No século XVII, a aristocracia francesa inaugura o conceito le culture sinalizando as intenções das elites. À época, a presença de um Estado proselitista que, mediante o financiamento cultural promoveria o aprendizado, apuraria o gosto e acenderia veleidades espirituais, na massa inculta, adquiria forma. As motivações do Estado, na qualidade de mecenas, transformaram-se no decurso dos anos, conquanto a atuação desse forte aparelho ideológico ainda subsistisse. Com a ascensão da burguesia, a intervenção estatal na formação dos indivíduos ─ com o fito de fazê-los títeres dos propósitos que os gerenciadores da vida cultural e econômica resguardavam para eles ─ ficou mais refinada. O poder, então, penetra mais intensamente na linguagem.

Se até o século XIX, o ficcionista brasileiro não possuía “[...] papel social definido, e vicejava como atividade marginal de outras, mais requeridas pela sociedade pouco diferenciada: sacerdote, jurista, administrado.” (MELLO E SOUZA, 2006, p. 87), sem a influência necessária para agir sobre o público e forjá-lo; a partir deste momento, ele se acha em um lugar de conflito: ou se deixa cooptar pelas prerrogativas desfrutadas por quem serve ao poder e se vale da obra de arte de maneira utilitarista e excessivamente abstrata, ou seja, sem vínculos com o entorno, ou assume a responsabilidade de uma aposta solitária e sem remissão, permeada por uma ambivalência que é condição necessária do ofício.

Ambos os escritores que são objetos desta análise elegeram essa “guerra sem testemunhas” e com exígua possibilidade de glória. Lima Barreto e Osman Lins, resguardadas as particularidades de suas concepções literárias, devotaram a existência a fazer uma literatura que não fugia às “asperezas do real”, a famigerada literatura engajada. Ambos eram homens de classe média baixa, pertencentes ao nicho da cultura letrada, funcionários públicos e de auditório pouco proletário e essencialmente burguês.
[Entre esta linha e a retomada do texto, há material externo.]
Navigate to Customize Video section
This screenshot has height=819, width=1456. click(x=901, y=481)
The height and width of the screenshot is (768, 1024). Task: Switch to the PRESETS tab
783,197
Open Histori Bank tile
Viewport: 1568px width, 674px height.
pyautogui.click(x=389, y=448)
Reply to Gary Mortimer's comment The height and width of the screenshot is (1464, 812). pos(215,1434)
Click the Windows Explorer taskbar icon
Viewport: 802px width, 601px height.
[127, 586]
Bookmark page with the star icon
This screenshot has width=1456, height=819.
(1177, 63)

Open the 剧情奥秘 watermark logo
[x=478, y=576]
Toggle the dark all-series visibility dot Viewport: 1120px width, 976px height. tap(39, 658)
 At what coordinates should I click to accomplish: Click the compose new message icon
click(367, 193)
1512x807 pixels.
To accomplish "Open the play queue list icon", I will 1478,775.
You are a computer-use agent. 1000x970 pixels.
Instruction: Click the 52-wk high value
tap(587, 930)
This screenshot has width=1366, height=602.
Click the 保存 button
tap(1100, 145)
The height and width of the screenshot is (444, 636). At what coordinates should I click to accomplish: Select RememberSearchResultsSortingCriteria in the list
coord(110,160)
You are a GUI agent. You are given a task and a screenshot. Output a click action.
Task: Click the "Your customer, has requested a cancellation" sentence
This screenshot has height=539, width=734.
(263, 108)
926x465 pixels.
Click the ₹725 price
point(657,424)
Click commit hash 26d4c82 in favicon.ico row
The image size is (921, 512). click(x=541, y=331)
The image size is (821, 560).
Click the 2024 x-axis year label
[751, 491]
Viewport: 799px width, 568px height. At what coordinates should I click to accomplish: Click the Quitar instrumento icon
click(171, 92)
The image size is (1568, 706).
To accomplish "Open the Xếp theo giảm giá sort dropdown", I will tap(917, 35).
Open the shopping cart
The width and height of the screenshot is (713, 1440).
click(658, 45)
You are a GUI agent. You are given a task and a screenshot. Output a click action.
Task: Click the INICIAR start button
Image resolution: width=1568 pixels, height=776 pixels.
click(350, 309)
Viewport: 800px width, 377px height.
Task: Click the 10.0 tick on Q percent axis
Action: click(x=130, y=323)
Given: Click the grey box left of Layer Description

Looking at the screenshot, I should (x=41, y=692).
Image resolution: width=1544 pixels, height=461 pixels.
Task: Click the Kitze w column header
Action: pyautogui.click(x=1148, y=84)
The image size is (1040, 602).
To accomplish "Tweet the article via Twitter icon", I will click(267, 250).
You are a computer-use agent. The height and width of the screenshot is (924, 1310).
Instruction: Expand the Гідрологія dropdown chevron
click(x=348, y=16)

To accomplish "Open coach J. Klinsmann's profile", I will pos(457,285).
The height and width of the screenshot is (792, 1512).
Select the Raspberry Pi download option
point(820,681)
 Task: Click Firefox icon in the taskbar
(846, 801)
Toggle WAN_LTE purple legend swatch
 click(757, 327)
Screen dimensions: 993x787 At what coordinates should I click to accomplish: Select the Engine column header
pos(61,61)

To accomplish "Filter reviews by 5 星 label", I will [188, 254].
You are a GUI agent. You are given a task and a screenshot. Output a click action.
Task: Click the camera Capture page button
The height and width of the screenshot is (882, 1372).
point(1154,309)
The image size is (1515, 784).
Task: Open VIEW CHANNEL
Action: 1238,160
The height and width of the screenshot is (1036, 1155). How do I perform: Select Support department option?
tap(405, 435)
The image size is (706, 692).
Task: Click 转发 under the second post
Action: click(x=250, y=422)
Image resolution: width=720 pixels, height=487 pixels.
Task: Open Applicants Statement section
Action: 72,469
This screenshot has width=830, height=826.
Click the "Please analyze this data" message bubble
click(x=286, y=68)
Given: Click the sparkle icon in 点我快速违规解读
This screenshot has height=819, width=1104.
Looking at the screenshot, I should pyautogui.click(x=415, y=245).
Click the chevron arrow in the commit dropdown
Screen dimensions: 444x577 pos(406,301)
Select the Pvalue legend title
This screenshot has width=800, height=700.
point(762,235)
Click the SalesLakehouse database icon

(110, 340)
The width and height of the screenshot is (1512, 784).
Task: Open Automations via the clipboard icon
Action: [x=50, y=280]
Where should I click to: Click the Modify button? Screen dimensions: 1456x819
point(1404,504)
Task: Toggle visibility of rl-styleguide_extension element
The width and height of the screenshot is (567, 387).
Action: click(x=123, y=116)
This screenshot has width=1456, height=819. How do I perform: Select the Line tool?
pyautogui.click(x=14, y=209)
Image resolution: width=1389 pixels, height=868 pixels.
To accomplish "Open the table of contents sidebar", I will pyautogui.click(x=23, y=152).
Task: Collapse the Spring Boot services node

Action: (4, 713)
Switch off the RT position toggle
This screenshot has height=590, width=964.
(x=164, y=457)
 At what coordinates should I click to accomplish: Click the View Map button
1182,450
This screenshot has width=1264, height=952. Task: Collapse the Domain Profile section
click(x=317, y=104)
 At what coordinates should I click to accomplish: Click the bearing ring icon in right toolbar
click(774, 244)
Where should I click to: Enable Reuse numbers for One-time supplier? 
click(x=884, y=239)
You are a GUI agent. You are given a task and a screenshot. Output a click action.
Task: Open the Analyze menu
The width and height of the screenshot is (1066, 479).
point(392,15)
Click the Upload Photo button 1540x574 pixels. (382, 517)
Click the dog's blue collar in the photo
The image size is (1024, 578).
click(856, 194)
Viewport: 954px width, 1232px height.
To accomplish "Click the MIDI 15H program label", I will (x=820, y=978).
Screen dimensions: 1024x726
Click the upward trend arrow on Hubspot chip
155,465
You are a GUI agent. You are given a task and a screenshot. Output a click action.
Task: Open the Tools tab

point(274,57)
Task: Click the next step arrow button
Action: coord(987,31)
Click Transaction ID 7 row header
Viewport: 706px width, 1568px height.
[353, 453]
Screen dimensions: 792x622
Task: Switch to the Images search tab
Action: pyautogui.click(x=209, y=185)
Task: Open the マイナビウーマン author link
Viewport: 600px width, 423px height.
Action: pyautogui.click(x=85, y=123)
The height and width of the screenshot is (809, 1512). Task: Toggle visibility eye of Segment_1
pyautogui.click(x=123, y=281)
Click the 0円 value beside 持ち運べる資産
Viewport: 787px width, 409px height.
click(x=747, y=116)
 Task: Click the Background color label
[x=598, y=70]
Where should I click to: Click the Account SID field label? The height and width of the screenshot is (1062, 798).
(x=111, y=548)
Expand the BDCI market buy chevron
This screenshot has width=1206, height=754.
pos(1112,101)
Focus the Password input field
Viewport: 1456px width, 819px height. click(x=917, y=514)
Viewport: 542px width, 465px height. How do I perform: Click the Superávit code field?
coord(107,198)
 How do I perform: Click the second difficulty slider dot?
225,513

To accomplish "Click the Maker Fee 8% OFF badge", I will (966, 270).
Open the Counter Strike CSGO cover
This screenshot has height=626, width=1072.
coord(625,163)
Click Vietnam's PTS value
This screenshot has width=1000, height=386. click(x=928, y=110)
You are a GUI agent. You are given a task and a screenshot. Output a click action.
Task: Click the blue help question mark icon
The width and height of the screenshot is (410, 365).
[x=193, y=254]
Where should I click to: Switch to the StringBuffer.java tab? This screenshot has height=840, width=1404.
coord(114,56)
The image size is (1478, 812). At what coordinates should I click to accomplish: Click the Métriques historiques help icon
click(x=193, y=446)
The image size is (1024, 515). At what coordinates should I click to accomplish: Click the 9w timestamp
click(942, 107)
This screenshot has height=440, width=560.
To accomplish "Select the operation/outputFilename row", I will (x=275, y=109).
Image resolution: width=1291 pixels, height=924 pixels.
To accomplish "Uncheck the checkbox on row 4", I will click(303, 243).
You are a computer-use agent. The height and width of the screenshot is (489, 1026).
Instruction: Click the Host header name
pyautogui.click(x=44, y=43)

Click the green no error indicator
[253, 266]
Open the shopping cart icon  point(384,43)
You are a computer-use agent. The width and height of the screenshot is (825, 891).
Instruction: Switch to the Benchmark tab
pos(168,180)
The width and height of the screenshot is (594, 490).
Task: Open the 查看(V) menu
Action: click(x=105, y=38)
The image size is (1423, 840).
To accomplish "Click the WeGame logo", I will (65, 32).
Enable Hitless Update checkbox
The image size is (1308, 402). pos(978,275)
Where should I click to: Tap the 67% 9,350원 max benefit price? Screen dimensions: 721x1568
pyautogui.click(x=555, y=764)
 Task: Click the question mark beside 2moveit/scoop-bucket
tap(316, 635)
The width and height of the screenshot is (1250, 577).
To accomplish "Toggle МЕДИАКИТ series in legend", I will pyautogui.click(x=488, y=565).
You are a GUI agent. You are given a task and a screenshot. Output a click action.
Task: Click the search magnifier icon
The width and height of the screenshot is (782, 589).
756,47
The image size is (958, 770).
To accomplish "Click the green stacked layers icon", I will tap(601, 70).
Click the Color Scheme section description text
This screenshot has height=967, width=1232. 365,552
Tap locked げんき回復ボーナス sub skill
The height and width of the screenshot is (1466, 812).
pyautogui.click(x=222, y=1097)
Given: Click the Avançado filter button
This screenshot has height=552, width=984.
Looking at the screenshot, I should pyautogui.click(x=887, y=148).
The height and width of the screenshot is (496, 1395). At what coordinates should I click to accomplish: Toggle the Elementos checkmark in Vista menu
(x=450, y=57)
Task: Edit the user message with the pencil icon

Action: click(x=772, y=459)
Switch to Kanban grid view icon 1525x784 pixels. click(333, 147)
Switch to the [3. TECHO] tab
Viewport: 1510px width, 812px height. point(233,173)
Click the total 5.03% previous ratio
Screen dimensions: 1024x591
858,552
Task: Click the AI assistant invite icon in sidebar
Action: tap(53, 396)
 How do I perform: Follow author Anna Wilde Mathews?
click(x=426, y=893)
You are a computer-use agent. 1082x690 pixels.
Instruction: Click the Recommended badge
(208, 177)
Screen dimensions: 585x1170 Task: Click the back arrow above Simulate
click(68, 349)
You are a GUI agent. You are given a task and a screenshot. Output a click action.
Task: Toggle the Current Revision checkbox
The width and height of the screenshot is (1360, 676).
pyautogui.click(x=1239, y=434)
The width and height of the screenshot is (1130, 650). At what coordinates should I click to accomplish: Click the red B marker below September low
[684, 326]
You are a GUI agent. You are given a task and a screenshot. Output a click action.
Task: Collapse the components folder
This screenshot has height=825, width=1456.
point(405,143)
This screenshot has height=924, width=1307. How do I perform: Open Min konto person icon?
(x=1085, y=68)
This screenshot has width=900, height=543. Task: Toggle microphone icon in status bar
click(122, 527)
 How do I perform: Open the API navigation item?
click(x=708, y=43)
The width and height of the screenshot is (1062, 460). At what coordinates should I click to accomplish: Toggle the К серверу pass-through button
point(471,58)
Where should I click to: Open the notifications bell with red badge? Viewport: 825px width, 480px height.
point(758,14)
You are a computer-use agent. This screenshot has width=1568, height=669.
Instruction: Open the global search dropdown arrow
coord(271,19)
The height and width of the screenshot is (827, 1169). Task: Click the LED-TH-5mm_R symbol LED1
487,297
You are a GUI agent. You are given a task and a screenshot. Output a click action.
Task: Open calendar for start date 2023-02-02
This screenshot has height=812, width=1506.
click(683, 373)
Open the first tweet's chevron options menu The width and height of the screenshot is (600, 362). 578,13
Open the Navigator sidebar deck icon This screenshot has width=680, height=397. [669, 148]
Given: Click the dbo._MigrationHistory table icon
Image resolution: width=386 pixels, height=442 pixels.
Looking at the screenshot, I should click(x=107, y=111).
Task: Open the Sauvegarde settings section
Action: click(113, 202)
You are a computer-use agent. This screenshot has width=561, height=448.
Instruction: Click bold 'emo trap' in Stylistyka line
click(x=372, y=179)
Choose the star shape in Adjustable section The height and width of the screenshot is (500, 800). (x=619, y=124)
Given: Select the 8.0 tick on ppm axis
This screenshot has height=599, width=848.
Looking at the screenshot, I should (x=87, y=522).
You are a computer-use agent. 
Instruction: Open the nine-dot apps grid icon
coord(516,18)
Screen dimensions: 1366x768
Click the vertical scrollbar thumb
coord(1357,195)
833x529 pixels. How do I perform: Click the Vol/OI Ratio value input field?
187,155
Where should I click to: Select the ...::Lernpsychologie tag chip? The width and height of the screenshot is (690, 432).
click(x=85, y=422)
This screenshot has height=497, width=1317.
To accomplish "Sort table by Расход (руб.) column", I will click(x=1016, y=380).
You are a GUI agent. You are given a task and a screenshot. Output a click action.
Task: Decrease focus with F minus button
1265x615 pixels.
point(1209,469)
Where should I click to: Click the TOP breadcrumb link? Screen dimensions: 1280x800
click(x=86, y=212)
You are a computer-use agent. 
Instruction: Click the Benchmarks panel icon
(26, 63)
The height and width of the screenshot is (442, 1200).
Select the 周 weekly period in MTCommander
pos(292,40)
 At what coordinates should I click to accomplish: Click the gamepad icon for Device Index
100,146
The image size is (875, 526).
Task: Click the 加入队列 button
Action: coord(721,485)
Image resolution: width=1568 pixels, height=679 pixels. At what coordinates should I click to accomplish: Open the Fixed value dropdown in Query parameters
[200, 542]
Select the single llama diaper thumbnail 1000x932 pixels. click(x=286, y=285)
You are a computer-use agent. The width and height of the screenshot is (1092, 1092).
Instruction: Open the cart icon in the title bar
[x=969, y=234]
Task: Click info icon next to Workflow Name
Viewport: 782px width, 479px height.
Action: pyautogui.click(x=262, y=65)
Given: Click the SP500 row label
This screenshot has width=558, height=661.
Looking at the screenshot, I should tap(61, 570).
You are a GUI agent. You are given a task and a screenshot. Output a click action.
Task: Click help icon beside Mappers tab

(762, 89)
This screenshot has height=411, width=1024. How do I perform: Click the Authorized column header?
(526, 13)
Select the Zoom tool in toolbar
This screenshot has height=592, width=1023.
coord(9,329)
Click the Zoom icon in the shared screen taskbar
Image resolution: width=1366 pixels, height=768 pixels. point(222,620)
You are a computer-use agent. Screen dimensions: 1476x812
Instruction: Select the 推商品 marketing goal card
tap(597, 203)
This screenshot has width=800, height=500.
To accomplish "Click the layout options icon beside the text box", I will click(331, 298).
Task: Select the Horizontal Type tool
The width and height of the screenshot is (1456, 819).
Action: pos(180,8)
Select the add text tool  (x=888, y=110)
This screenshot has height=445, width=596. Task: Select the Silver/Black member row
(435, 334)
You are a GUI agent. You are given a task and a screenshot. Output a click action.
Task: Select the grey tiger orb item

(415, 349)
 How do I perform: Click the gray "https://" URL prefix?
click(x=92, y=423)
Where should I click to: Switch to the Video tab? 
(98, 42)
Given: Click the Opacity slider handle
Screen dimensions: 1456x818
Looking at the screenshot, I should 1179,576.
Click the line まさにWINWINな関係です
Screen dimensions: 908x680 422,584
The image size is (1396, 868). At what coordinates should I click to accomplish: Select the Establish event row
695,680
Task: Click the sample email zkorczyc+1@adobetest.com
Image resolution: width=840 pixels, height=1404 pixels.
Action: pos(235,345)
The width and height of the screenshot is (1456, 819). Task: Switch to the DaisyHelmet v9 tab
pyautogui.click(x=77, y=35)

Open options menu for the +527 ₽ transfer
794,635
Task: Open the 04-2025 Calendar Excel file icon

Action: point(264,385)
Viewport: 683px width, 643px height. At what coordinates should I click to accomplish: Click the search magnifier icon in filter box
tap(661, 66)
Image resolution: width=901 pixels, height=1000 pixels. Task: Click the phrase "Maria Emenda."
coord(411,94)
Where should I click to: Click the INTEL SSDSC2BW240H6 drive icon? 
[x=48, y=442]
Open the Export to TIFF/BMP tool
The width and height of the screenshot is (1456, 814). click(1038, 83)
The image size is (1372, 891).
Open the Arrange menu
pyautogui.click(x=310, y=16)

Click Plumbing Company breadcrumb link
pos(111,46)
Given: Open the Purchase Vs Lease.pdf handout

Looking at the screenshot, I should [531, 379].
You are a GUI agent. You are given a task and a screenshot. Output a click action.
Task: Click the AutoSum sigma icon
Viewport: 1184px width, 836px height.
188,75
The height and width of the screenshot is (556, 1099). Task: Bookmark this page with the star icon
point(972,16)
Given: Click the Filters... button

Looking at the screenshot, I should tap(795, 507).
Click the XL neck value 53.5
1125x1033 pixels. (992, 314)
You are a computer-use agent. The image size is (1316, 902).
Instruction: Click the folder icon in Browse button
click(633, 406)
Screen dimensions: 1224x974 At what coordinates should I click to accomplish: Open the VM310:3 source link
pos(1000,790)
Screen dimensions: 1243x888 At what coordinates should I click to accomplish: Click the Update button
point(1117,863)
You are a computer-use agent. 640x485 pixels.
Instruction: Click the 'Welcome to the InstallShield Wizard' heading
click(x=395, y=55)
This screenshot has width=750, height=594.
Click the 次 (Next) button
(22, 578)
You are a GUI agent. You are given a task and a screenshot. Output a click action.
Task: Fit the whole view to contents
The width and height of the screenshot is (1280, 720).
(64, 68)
Há que se perguntar, se eles não chegaram, como Sartre, ao leitor a quem gostariam de despertar a consciência, qual é a finalidade desse engajamento? É possível fazer literatura num mundo pragmático, onde ela ordinariamente é operada como um meio, entre outros, para embotar os sentidos? Qual será o lugar do escritor que decidiu por não se omitir e colocar-se em situação diante dos homens de seu tempo?